# can other people tell that you've never been in a relationsh



## onlylordknows (Apr 27, 2004)

Well it seems like that's the case for me

some people can tell that I've never been in an actual relationship and that I'm inexperienced... I can tell by the way they phrase and ask questions, purposely avoiding some topics around me, etc.
I don't think I seem insecure or anything like that.. I dunno

I must give off some vibe
maybe if I have been in relationships with girls in the past, I wouldn't be so socially anxious :sigh


----------



## BeNice (Jan 2, 2004)

*Re: can other people tell that you've never been in a relati*



onlylordknows said:


> maybe if I have been in relationships with girls in the past, I wouldn't be so socially anxious :sigh


Not in my case.


----------



## Carbon Breather (Mar 13, 2005)

*Re: can other people tell that you've never been in a relati*



onlylordknows said:


> maybe if I have been in relationships with girls in the past, I wouldn't be so socially anxious :sigh


I think i would be a totally different person if i had lived a normal life with gf's etc... But, if i would have been in relationships then i wouldn't have been so anxious in the first place so.. Catch 22.....


----------



## Pinzelhead (Mar 14, 2007)

*re: can other people tell that you've never been in a relati*

No. People can not tell just by looking at you that you have not been in a relationship. They may suspect you have never been in one once they begin to notice a lot of social withdrawal tendencies. But when that happens to me I just lie and "yeah, of course man, I'm 32, man" :um


----------



## Zephyr (Nov 8, 2003)

*Re: re: can other people tell that you've never been in a re*

Of course. People that look like I do aren't in relationships.


----------



## LoneLioness (Nov 16, 2003)

*re: can other people tell that you've never been in a relati*

I don't know if they can tell and I don't care. I'm sure they probably do think someone like me could never get someone though. Their right in a way, nobody wants someone as unambitous and cynical and vengeful as me, why I don't understand because I think all that is fine. But I don't wanna be alone forever so its time to start pretending.


----------



## millenniumman75 (Feb 4, 2005)

That's horrible!
You and Zephyr are NOT ugly :no - that's something you might want to work on this year :yes

With me, I think they can kind of sense it, but it's more like "you are so outgoing, I'm surprised you don't have a girlfriend..." :fall

But really, it's no one's business. They can't actually tell; there's no way. :stu


----------



## Zephyr (Nov 8, 2003)

millenniumman75 said:


> That's horrible!
> You and Zephyr are NOT ugly :no - that's something you might want to work on this year :yes


I can work on not being ugly? Cool! How? :lol


----------



## Futures (Aug 27, 2005)

*re: can other people tell that you've never been in a relati*

I've had two girls ask me flat out if I have any friends, and they knew nothing about me. So yes I must give off the loser vibe, which is weird since IMO I don't physically match the profile of what society considers a loser.


----------



## Lonelyguy (Nov 8, 2003)

I never get asked if I'm in a relationship. I would assume most people can tell the obvious just by looking at me.


----------



## dez (Jun 25, 2005)

People can't tell with me (thank goodness). I would get the question "when was the last time you've been in a relationship?" and be stumped on how I should answer. I'd rather not reveal I've never been in one and then have to explain why, how humiliating. You could say I'm a master of disguise (heh, like Batman :b )


----------



## LonelyEnigma (Jan 7, 2007)

*re: can other people tell that you've never been in a relati*

....


----------



## aboveandbelow (Jan 16, 2007)

*re: can other people tell that you've never been in a relati*

We definitely carry our life's experiences inside us, and it shows through in ways we don't see.

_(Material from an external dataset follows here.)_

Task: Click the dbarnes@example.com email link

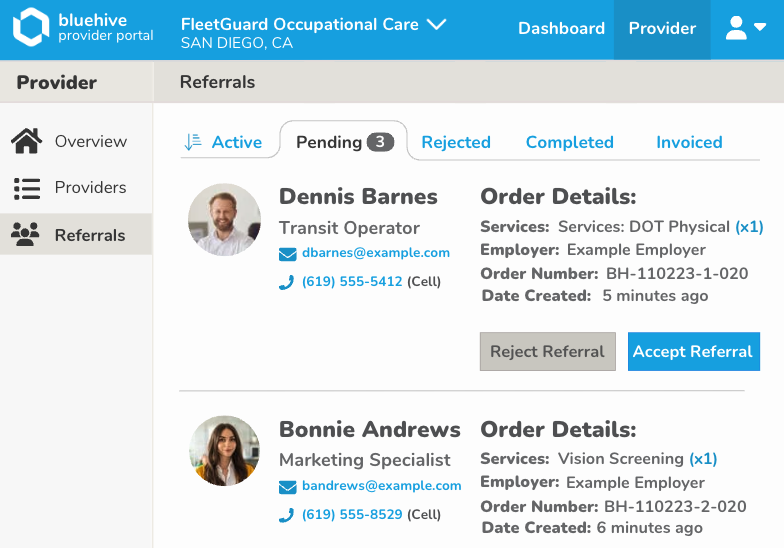Action: [376, 253]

Someone who's experienced acts experienced. Someone who hasn't will act inexperienced, at least that's how other people will perceive you.

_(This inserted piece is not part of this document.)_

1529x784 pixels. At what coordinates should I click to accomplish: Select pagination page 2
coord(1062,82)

With experience comes confidence.


----------



## AdamCanada (Dec 6, 2003)

when i was without a gf while working construction during the summer, pretty much everyone assumed i had a gf or 2. But now i have a gf and the reputation is the opposite. weird.


----------



## mismac (Oct 27, 2005)

dez said:


> People can't tell with me (thank goodness). I would get the question "when was the last time you've been in a relationship?" and be stumped on how I should answer.


New guy asked me that on our first date. I didn't want to tell him the truth yet, so I just said I didn't want to talk about it. He assumed it was bad (ie. didn't end well), but I just shook my head and changed the topic.

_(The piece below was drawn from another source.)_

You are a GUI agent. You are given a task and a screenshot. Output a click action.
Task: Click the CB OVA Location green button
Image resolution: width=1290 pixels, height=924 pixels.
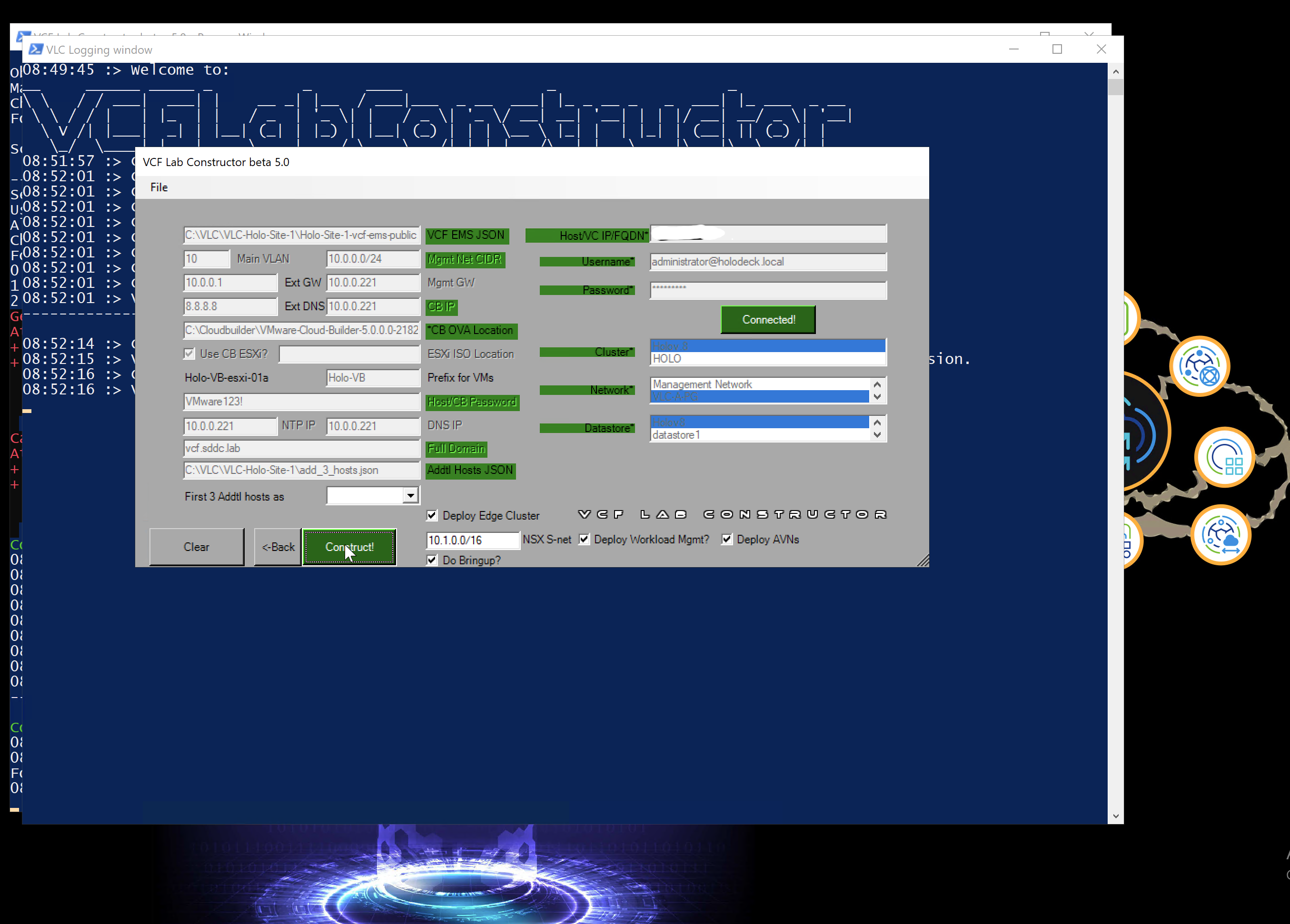471,330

Generally people can't tell if you've never been in a relationship because they assume every normal/average looking person has been in at least one before. I think the only time anyone assumes differently is if you're really ugly and don't have a good personality - I'm just being honest here, folks.


----------



## DeeperUnderstanding (May 19, 2007)

Not really. Most people assume that I'm in a relationship, and they act surprised when I say that I'm not.


----------



## PGVan (May 22, 2004)

*Re: re: can other people tell that you've never been in a re*



aboveandbelow said:


> With experience comes confidence.


Confidence comes from POSITIVE experiences. If your experience is negative, you're going to become dejected, not confident.

The only place where I communicate with anybody is at the mall I work at. The girls at the coffee shop (who are taken), where I spend most of my breaks, keep talking about how they need to "set me up", how I need to "get laid", etc ...it's like I'm wearing a shirt that says "I've never been with a girl".

One guy I used to work with always told me to "get in there" when we'd see an attractive girl come into the store. What the **** does me mean by "get in there"?

Going by my experience, yes, people can tell what your social experience is after knowing you for a while. However, whether they know it or not, they tend to make you feel even worse about your situation, as if you didn't feel bad enough.


----------